Приведённый отрывок
Фрейд имеет дело с измерением «нас» в «Психологии масс и анализе я», где он описывает каждую массу, каждый коллектив, каждое «нас» как нечто по сути фашистское. Общность «нас» всегда предполагает фюрера, лидера, своего рода отчуждение желания в нем. Как же в таком случае Лакан основал практически массовую школу, бесспорным лидером которой он был? Тот факт, что он распустил ее незадолго до своей смерти, говорит нам, однако, о том, что она была создана отнюдь не для осуществления власти над массами. «С осуществлением власти у него были отношения, которые я бы охарактеризовала как минималистичные»8.

Чем же в таком случае был розовыи. бутон Лакана? Я бы сказал, что он в самом факте того, что он нам поведал о том, как каждое сингулярное бытие – даже его собствен­ное – вращается вокруг тайны полуприкрытого рта, яв­ляющего себя в высшей степени сладострастным. Он был одновременно и Кейном с его зиянием, и журналистом, ведущим расследование. Тайна, представляемая для нас Лаканом, заключается в том способе, которым он кружит и кружит вокруг загадки, которую являет собой всякое человеческое существо, даже для самого себя. В конеч­ном счете, он всегда говорил о фундаментальном зиянии, подрывающем слаженность субъекта-организма. Beance, щель, зазор – и в психоаналитической теории, и, конеч­но, в его собственной теории – в свою очередь выражает фундаментальный зазор в человеческом существе. Как Мийо напоминает нам, он называл человеческое суще­ство «сингулярным», отличая его от частного и индиви­дуального. Он искал сингулярность, не имеющую смыс­ла, с которой каждый из нас должен столкнуться лицом к лицу.

В физике сингулярность – это любое явление, в котором перестают действовать законы нормальной физики, как, например, в черных дырах. Лакан верил, что в основании каждого из нас лежит нечто «невозможное», в котором не действуют наши законы, то, что он называл реальным, черная дыра, поляризовавшая его в его последние годы.

В эти годы Лакан был полностью поглощен, я бы даже сказал измучен, борромеевыми узлами. Они состоят из неопределенного количества колец – по меньшей мере, из трех, – переплетенных таким образом, что изъятие одно­го любого кольца ведет к расцеплению остальных. Мийо напоминает нам, что веревки, которые он использовал для создания борромеевых зацеплений, в какой-то мо­мент оккупировали оба дома Лакана. На своих последних семинарах он ограничил себя тем, что молча рисовал на доске все более и более сложные кольца и узлы; он почти перестал говорить.

Исходные материалы
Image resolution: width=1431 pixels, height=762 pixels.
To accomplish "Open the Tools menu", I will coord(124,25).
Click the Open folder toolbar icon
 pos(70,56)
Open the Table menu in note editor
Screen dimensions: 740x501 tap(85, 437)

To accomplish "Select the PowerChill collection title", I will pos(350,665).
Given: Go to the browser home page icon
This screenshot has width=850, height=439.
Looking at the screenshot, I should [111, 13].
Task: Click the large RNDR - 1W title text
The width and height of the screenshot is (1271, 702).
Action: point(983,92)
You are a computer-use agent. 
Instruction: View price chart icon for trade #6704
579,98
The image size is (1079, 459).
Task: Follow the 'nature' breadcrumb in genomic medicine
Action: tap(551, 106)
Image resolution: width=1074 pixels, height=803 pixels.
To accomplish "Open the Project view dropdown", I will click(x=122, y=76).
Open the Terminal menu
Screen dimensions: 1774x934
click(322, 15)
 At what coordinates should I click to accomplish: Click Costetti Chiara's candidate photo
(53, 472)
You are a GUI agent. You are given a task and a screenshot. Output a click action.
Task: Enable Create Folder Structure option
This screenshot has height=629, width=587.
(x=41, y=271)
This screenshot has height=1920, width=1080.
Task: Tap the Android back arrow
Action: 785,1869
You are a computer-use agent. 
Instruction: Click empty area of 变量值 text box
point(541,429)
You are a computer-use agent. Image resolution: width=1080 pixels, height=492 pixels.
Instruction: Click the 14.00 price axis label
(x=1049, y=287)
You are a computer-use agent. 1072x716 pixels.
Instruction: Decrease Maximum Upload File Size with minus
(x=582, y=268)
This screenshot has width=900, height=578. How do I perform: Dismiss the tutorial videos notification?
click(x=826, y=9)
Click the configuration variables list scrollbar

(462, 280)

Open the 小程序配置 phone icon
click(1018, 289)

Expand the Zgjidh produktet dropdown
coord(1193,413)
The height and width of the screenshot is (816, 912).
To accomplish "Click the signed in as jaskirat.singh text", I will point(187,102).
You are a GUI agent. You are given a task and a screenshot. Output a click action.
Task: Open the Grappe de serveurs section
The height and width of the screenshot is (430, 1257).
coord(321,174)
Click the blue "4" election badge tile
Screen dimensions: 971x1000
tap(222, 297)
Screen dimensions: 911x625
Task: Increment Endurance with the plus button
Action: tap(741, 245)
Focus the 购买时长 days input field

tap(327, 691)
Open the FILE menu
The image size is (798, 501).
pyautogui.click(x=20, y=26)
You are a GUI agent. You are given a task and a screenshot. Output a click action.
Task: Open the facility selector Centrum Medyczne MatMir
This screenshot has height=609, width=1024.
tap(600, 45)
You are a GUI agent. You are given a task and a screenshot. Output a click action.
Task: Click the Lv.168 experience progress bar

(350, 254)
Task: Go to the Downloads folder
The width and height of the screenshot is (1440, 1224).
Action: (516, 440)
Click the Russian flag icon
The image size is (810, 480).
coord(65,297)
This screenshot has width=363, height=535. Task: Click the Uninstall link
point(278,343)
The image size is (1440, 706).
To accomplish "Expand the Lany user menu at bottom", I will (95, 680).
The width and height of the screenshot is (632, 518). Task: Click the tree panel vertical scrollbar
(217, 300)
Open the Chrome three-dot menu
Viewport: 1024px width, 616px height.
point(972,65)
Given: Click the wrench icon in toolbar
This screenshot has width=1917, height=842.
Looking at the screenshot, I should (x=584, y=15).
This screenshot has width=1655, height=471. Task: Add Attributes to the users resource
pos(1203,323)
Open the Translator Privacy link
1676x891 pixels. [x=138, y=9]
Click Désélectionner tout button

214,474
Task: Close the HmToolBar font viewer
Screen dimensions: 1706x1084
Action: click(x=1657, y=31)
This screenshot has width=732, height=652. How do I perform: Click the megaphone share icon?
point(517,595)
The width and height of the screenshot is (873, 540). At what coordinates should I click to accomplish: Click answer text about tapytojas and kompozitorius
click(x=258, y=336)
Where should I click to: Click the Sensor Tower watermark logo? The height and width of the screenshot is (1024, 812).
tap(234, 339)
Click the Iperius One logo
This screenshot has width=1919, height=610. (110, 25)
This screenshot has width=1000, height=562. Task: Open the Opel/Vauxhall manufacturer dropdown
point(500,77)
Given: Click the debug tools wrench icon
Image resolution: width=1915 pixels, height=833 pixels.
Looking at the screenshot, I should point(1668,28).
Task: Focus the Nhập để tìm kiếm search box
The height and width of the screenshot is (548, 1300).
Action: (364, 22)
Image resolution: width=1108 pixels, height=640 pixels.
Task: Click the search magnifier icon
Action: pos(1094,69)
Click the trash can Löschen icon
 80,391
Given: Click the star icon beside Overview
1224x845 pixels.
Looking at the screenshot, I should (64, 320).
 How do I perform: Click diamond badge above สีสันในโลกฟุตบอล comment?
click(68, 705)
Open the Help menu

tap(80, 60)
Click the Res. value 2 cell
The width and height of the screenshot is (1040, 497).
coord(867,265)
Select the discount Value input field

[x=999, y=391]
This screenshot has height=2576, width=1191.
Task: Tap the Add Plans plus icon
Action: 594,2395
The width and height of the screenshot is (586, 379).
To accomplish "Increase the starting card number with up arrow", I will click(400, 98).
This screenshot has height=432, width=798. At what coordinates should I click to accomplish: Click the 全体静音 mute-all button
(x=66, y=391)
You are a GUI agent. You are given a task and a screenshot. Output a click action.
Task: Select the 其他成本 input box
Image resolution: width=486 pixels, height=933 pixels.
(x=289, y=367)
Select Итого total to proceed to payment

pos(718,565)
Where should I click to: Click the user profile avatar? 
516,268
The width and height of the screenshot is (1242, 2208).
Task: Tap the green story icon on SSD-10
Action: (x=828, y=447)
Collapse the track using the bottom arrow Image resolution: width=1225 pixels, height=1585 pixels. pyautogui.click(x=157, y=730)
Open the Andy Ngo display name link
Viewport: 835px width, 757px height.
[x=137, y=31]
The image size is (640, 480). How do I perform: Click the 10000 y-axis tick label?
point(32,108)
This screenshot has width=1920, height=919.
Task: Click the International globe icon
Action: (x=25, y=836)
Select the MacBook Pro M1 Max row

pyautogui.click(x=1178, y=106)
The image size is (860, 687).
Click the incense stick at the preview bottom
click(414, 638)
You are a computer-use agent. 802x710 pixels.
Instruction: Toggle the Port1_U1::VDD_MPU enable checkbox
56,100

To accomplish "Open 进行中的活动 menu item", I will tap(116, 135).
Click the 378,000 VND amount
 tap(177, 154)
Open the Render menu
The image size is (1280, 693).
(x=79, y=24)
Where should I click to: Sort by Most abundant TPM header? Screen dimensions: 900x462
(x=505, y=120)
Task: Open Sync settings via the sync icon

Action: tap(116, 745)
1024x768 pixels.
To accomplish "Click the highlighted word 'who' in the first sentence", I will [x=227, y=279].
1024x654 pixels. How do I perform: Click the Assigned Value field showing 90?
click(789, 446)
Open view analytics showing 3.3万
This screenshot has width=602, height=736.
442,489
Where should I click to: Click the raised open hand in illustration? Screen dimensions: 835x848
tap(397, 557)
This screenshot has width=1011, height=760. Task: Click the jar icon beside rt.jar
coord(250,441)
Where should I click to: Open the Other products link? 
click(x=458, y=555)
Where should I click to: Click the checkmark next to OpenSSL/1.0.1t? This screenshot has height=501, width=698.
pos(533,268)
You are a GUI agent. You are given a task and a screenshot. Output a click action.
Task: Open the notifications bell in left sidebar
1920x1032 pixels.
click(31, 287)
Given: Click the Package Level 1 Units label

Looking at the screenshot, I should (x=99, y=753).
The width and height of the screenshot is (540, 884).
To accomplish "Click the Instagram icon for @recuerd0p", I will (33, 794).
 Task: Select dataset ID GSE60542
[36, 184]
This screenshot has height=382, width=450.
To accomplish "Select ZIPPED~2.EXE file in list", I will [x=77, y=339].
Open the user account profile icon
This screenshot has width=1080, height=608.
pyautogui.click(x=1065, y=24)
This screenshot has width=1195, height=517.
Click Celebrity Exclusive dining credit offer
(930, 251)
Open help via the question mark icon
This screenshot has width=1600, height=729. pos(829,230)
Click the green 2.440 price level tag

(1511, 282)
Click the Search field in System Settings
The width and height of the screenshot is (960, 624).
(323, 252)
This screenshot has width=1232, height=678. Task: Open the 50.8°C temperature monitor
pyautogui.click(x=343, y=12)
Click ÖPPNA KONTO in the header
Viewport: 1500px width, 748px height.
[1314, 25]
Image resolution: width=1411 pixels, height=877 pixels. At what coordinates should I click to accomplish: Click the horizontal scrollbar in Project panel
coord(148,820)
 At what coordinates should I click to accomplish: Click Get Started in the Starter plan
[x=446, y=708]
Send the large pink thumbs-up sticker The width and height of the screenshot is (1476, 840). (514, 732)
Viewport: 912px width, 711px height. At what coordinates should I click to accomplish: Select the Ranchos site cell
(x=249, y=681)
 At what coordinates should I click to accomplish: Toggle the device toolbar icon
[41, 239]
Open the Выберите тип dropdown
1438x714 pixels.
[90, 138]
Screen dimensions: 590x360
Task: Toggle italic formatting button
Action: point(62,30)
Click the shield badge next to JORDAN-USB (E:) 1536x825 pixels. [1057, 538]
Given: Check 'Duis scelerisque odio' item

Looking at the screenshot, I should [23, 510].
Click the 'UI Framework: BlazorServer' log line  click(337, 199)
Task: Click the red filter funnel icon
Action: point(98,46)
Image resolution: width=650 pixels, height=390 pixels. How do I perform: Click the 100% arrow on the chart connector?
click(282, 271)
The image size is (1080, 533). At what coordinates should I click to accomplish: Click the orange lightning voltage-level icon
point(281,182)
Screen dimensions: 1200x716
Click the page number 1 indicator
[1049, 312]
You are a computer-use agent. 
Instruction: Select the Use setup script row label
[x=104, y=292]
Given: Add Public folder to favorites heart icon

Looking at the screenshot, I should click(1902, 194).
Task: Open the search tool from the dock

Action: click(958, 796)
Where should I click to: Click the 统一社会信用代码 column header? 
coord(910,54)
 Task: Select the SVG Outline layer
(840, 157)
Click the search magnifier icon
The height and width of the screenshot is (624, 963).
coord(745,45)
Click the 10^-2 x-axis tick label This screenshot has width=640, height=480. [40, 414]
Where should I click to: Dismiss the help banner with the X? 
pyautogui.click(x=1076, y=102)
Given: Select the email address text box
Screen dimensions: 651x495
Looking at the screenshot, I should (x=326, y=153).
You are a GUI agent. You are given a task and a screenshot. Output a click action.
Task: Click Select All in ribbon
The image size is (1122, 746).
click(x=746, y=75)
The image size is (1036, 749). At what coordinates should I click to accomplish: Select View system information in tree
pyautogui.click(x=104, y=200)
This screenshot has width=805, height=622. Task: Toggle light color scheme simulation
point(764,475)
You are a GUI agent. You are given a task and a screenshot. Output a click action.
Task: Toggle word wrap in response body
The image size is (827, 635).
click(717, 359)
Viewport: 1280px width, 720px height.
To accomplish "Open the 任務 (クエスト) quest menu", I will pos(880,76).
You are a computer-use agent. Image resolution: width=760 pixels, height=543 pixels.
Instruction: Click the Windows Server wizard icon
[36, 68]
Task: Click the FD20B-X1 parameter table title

Ваши задания
**A)** Определите, согласуется ли каждое утверждение с отрывком о Лакане, и подтвердите ответ («да» или «нет») точной цитатой из него.
(i) По Фрейду, общность «нас» всегда предполагает лидера.
(ii) Борромеев узел может состоять всего из двух колец.
(iii) На последних семинарах Лакан подробно объяснял свои узлы вслух.
**B)** Ответьте на вопросы по отрывку о Лакане.
(i) Незадолго до какого события Лакан распустил свою школу?
(ii) Что в физике называют сингулярностью?
(iii) Что, по напоминанию Мийо, в какой-то момент оккупировало оба дома Лакана?

Ответы ниже
**A)**
(i) Да: «Общность «нас» всегда предполагает фюрера, лидера».
(ii) Нет: «по меньшей мере, из трех».
(iii) Нет: «молча рисовал на доске все более и более сложные кольца и узлы; он почти перестал говорить».

**B)**
(i) Незадолго до своей смерти.
(ii) Любое явление, в котором перестают действовать законы нормальной физики, как, например, в черных дырах.
(iii) Веревки, которые Лакан использовал для создания борромеевых зацеплений.